Vista como uma ameaça às plataformas brasileiras, a Shopee incomoda as grandes cadeias locais pelo seu crescimento e também pelo volume de importados oriundos da Ásia. Em 2021, o Procon-SP questionou a Shopee sobre a autenticidade de seus produtos. A empresa disse na época que está comprometida com a lei.
Fontes próximas à empresa negam gargalos e citam “transformações para se adequar à expansão”. Dizem que as reuniões entre transportadoras e a empresa são normais e que 85% das vendas no Brasil são de lojistas locais. E vai manter os Correios como parceiro, apesar de estar migrando, desde janeiro, parte dos lojistas atendidos pela estatal para a sua operação de entrega própria, a Shopee Express.
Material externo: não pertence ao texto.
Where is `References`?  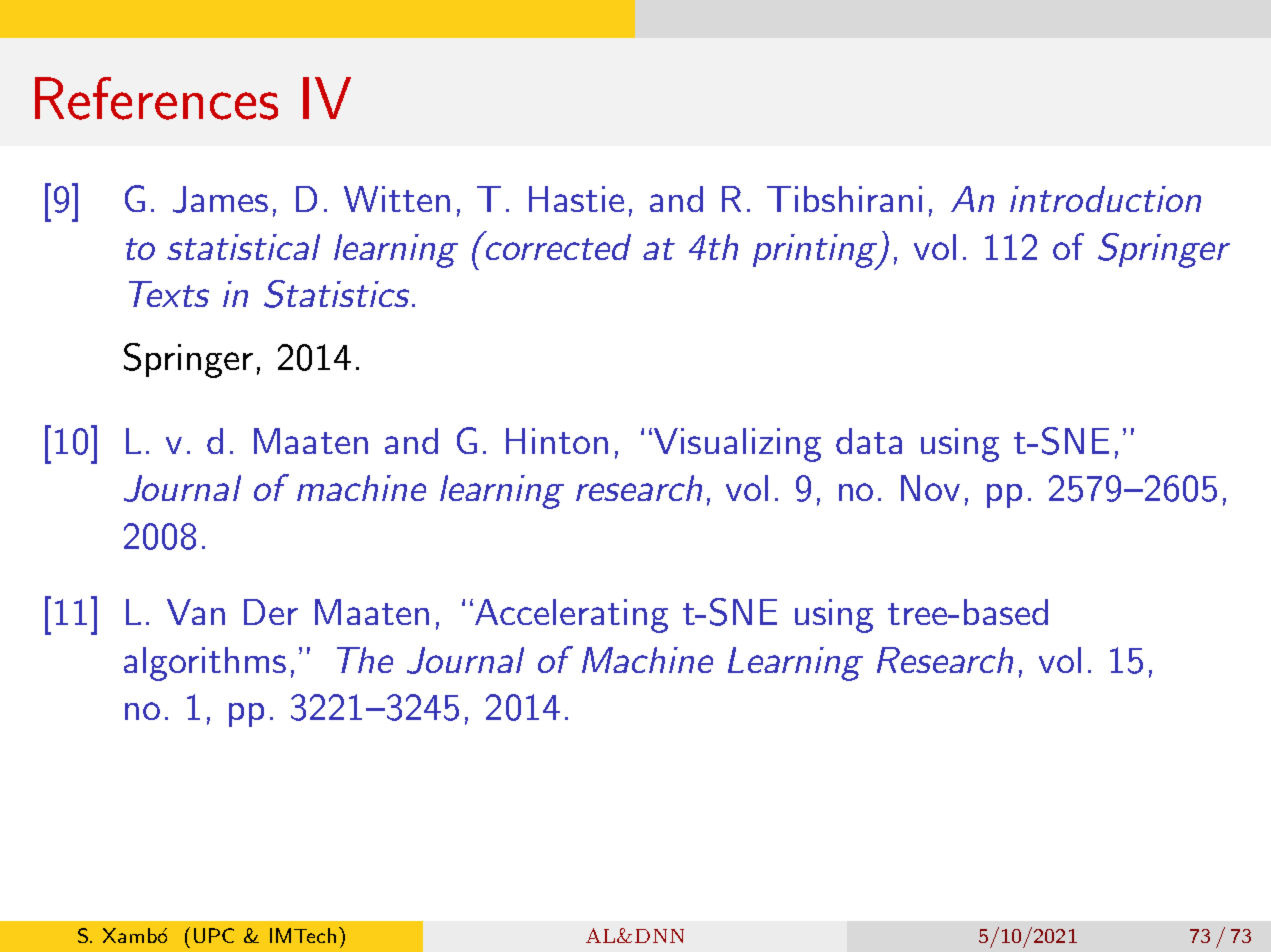 References is located at coordinates (156, 98).
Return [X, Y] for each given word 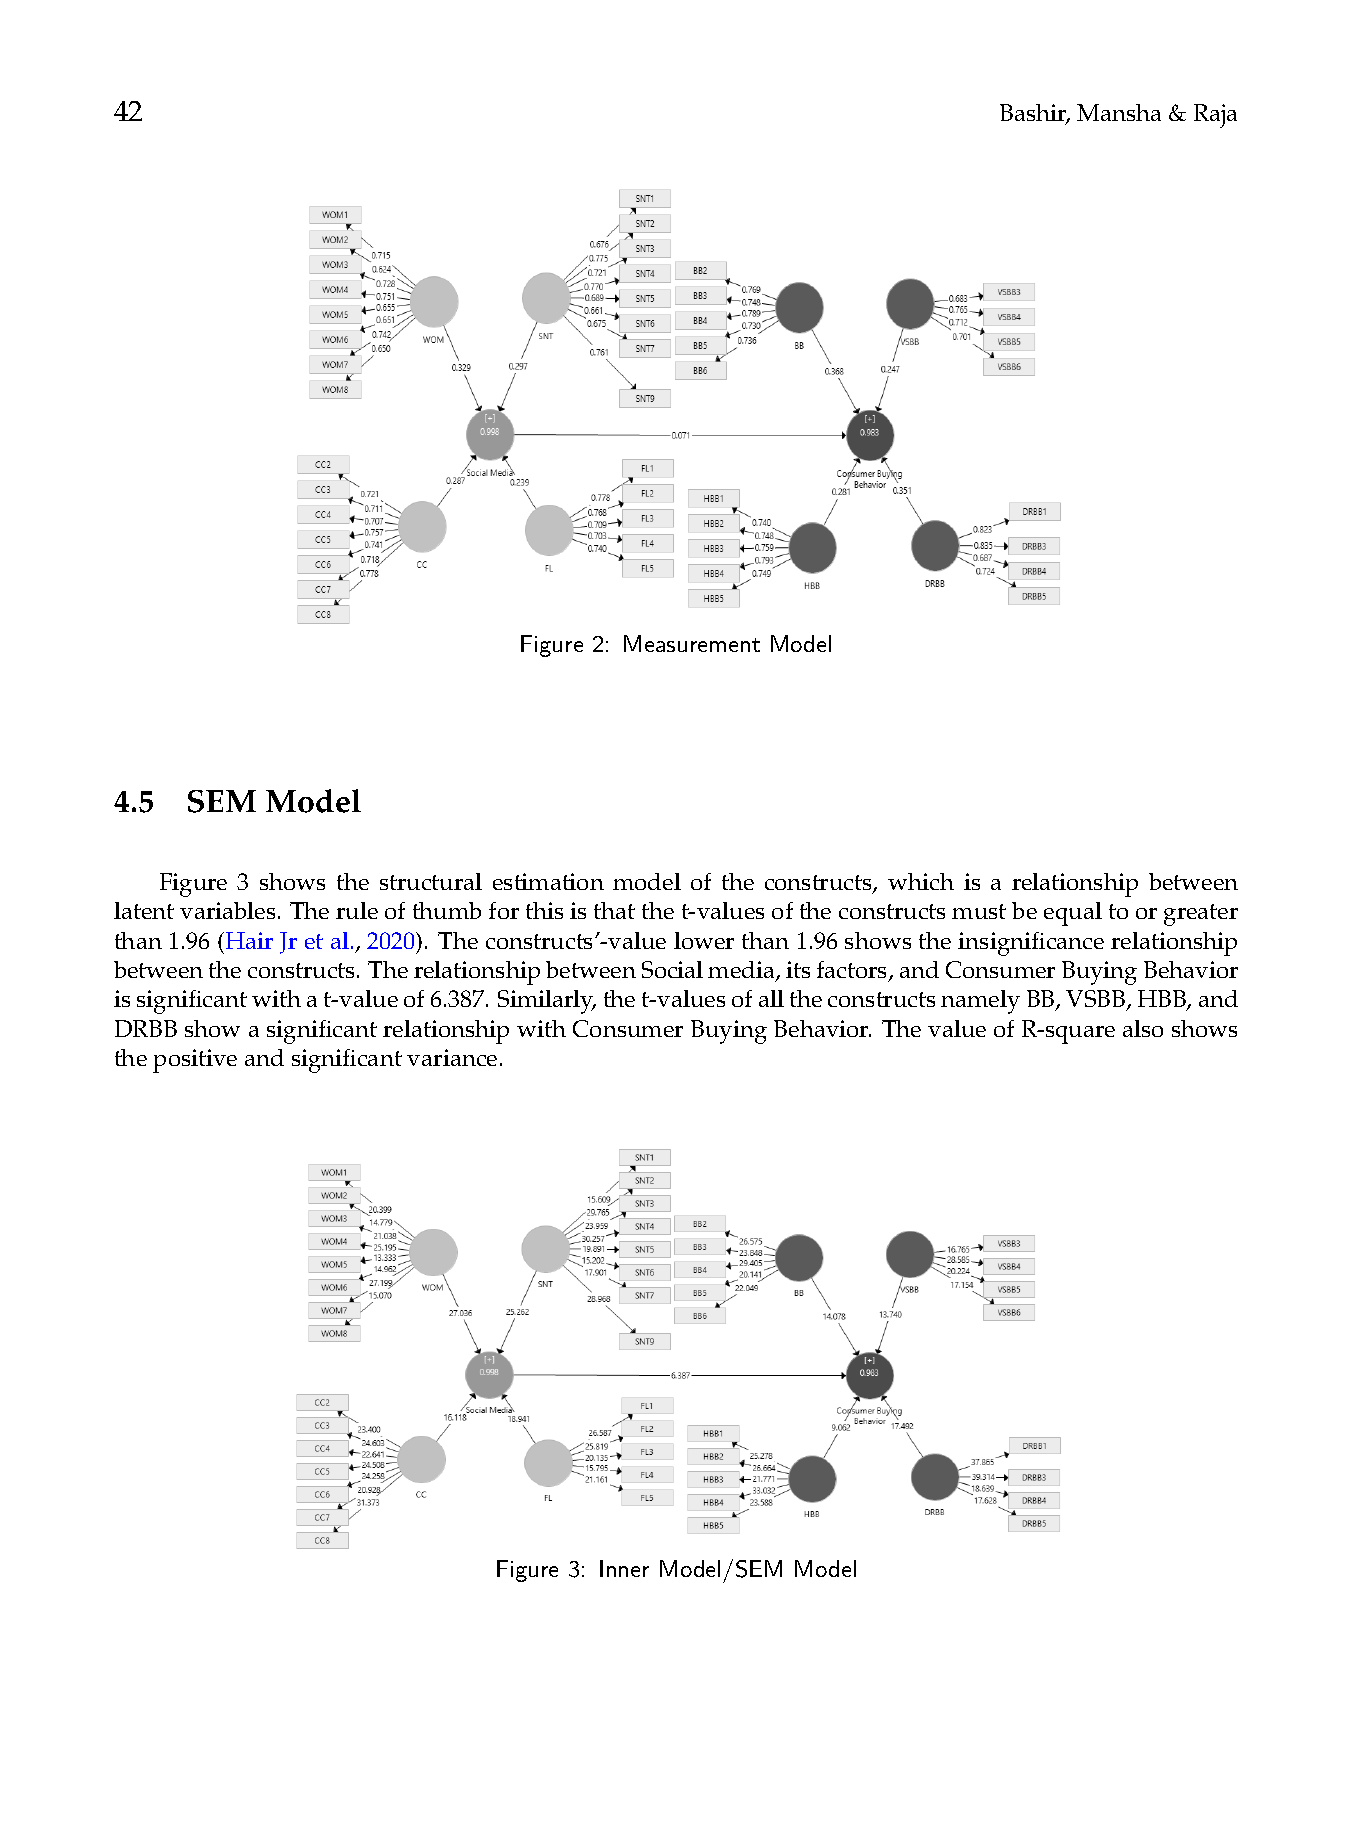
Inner [624, 1568]
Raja [1215, 116]
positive [195, 1061]
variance [452, 1057]
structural [431, 881]
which [921, 881]
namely [980, 1002]
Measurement [692, 643]
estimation [548, 881]
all [771, 998]
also [1143, 1028]
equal [1073, 914]
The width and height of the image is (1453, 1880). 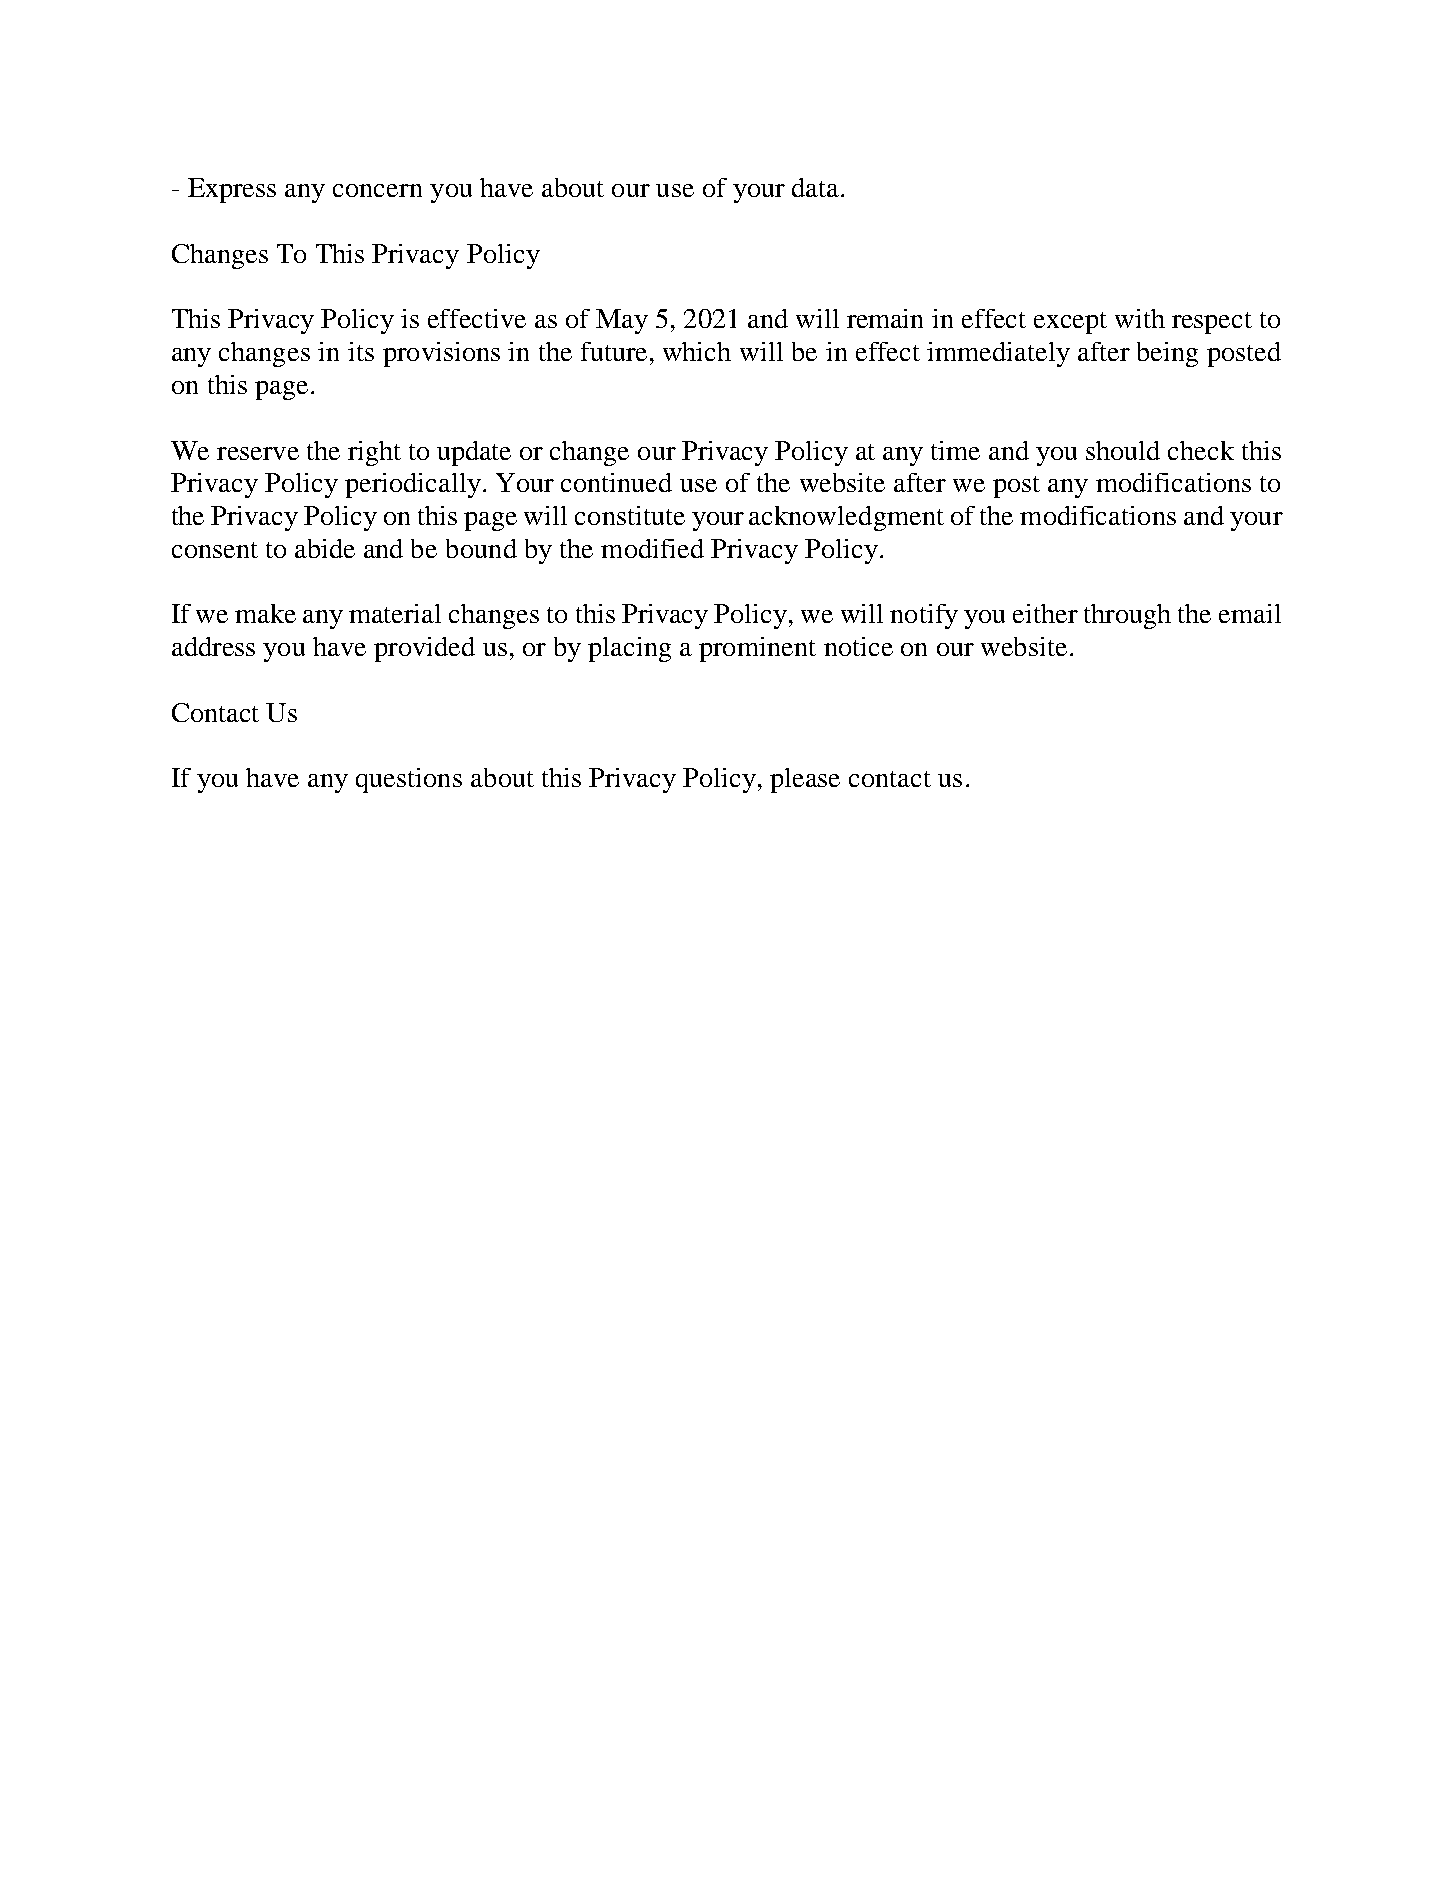 What do you see at coordinates (805, 780) in the image?
I see `please` at bounding box center [805, 780].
Migrações desse tipo levam um tempo para ficar redondas, mas fonte próxima à empresa diz que a evolução é boa. Em nota ao Valor, a Shopee afirma que à medida que cresce, está oferecendo “mais opções de parceiros logísticos aos vendedores brasileiros para otimizar a coleta e a entrega de produtos aos consumidores”. Afirma que em breve terá “novas opções logísticas” e que todos os parceiros logísticos devem seguir os altos padrões de serviço” da empresa. Diz ajudar no empreendedorismo e “oferecer uma experiência segura, fácil e divertida de compras”.
O CEO da Sea, Forrest Li, disse a analistas em março que a Shopee Brasil registrou mais de 140 milhões de pedidos no quarto trimestre, avanço de 400% frente a 2020, e cerca de US$ 70 milhões de receita, alta de 326%. Também destacou que, apesar dessa melhora, atingiu um prejuízo antes de juros, impostos, amortização e depreciação de cerca de R$ 10 (US$ 2) por pedido no Brasil, uma melhora de 40% em um ano. No mundo, a perda por pedido foi de US$ 0,45.
Entre novembro e dezembro, a empresa começou a operar, inicialmente na fase de testes, a sua primeira área de “cross-docking” no Brasil. O local fica em Barueri (SP) e faz a armazenagem para despacho em poucas horas, diferente de um centro de distribuição. A ideia com o espaço é acelerar as entregas, mas ele ainda opera em fase de testes. Com novos pontos de armazenagem de apoio, a Shopee quer criar por aqui uma espécie de Mercado Envios, o modelo próprio de entregas do Mercado Livre. Não à toa, quem lidera a logística na Shopee é Rodrigo Calderaro, que saiu do Mercado Livre em junho para ir para a Shopee, para montar uma estrutura local.
Procurada, a Sequoia não se pronunciou.